Using tiny...not able to extract correctly...
#19
by
padysrini
- opened
I am trying to parse car price/miles/location. Sometimes it works. But many, it fails.
Input: 10k price 90k miles around houston
Output: {'miles': 2000, 'price': 1000, 'location': 'detroit'}
Input: 20k miles 10k price in detroit
Output: {'miles': 2000, 'price': 1000, 'location': 'detroit'}
Parts of the code -
prompt_template = """Extract miles, price, and location as JSON from the given text.
- Normalize numbers by removing symbols like '$' and ','.
- Interpret proximity words like "area", "near", or "around" as setting corresponding '...Around' flags to true.
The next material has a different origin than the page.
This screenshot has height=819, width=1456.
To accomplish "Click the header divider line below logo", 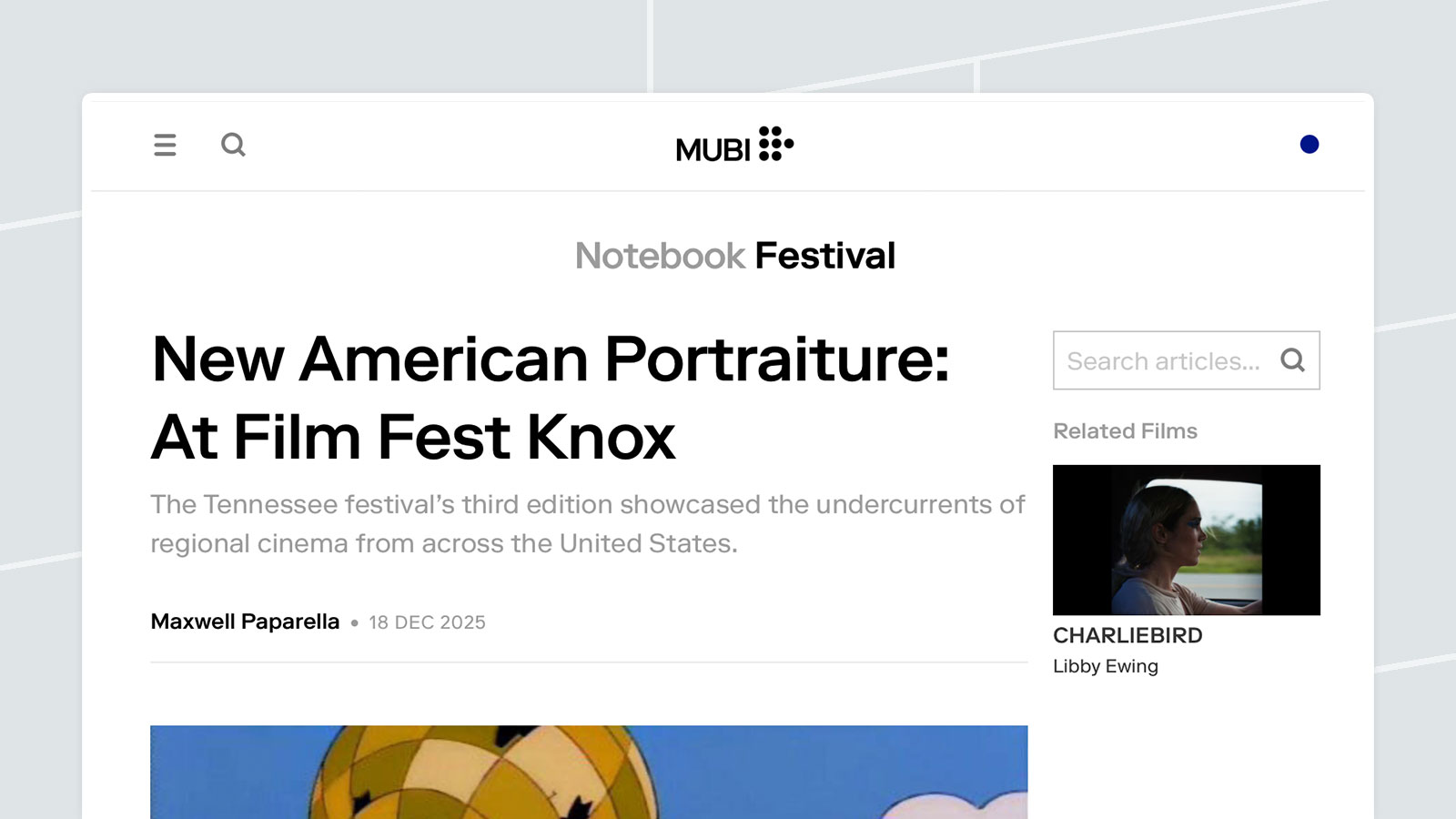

- If miles, price, or location are missing, return their value as null.
- For miles and price, if a range is given, return "minMiles" and "maxMiles" or "minPrice" and "maxPrice" as integers.
- For qualifiers like "up to", "below", "max", set "milesMax" or "priceMax" accordingly.
- Normalize all numbers by removing currency symbols and commas.
- Return the output strictly as a JSON object with keys: miles, milesAround, price, priceAround, location, locationAround, minMiles, maxMiles, minPrice, maxPrice, milesMax, priceMax.
Example 1
Input: 2k miles 1k price in detroit
Output: {{"miles": 2000, "price": 1000, "location": "detroit"}}
Example 2
Input: 5k price 15k miles boston
Output: {{"miles": 15000, "price": 5000, "location": "boston"}}
Input: "{0}"
Output:
"""
prompt = prompt_template.format(normalized_text)
result = nlp_pipe(prompt)[0]['generated_text']